Review: Feeding the Monster

Last night I finished the Boston Red Sox book titled, “Feeding the Monster” by Seth Mnookin. This book is hands-down, the best Sox book I have ever read.

Once the Sox won the World Series, I started reading Red Sox-related books like there was no tomorrow. I think I read between 5-10 books after the World Series. I read somewhere that 30-35 books were published after the Sox won the championship.

Positives of “Feeding the Monster”

· This book offered an amazing amount of insider knowledge. I had already heard about a lot of the stories that were featured in the book from sources, but it will be extremely eye opening to other readers.

· The book helped to clear the air on one story I had incorrect. An anonymous teammate of Schilling’s slammed the pitcher last year.

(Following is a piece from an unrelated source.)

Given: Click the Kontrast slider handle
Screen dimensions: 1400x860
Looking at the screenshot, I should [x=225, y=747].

He said, “When he comes into the game people cheer him like he’s the Pope.’ The book added “the player was complaining that Schilling wasn’t confronted with the jeers while the rest of the team faced when they struggled. ‘You think they’d let Pedro get away with this? Why does he get a pass?’”

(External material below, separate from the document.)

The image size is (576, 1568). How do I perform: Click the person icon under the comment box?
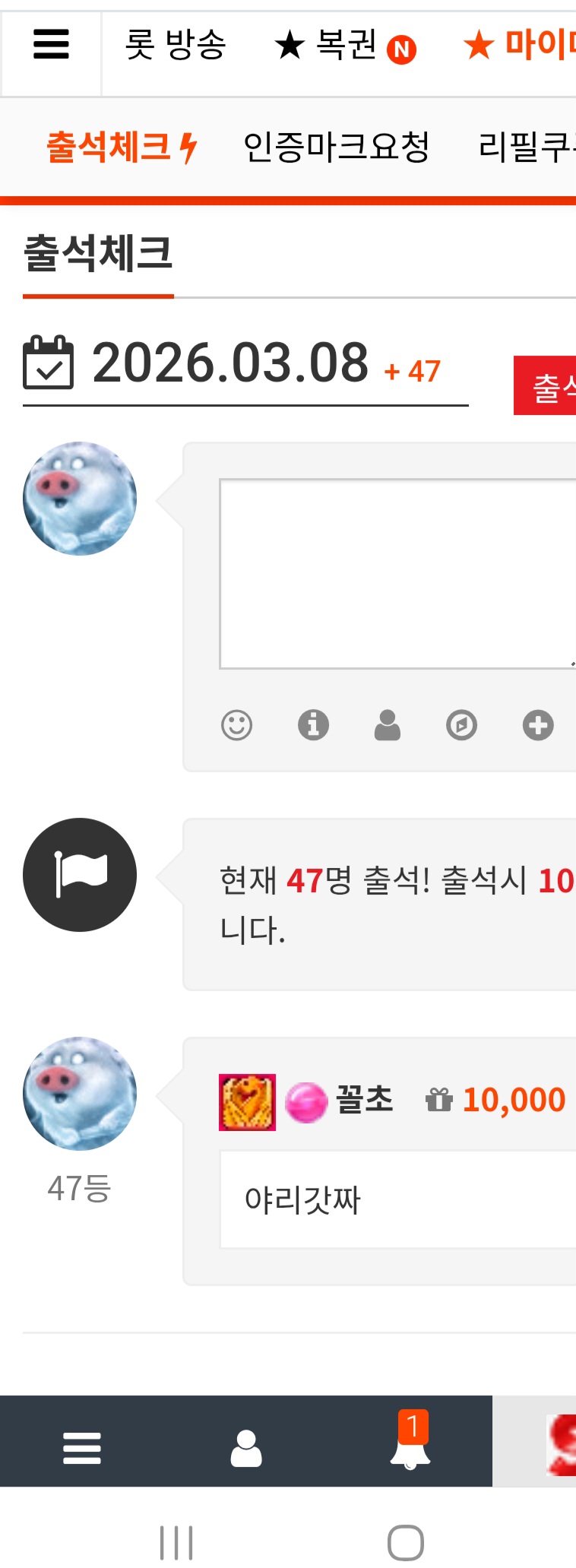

I always thought Keith Foulke was behind this quote. According to the book and Howard Bryant, Kevin Millar made those statements. It’s a little understandably considering how bad he played last year and how the fans treated him.

Negatives of “Feeding the Monster”

· In the footnotes, the reporter takes time explaining some of the basic aspects of baseball, stats, etc. Is it really needed? I don’t know.
· There is definitely a lot of information that is factual and can’t be changed so if you have read other Sox books recently, it may be a lot of the same info.

The bottom line is I would strongly recommend reading or buying it as a gift for any Sox fan.


When discussing the best Sox books, let us look at the top three:

· “Feeding the Monster,” Seth Mnookin
· “Now I Can Die in Peace,” Bill Simmons
Note: Some people will argue that they won’t read this book since they have read all his columns before. I disagree. Simmons’ adds some hilarious footnotes to his columns and it is always enjoyable to reread columns you haven’t seen in a couple of years.
· “A Tale of Two Cities,” Tony Massarotti and John Harper
Note: Massarotti and Harper offered their thoughts on the 2004 season from the Red Sox and Yankees’ clubhouses since both are beat reporters. This book offered some amazing “inside baseball” nuggets and I definitely recommend reading this book.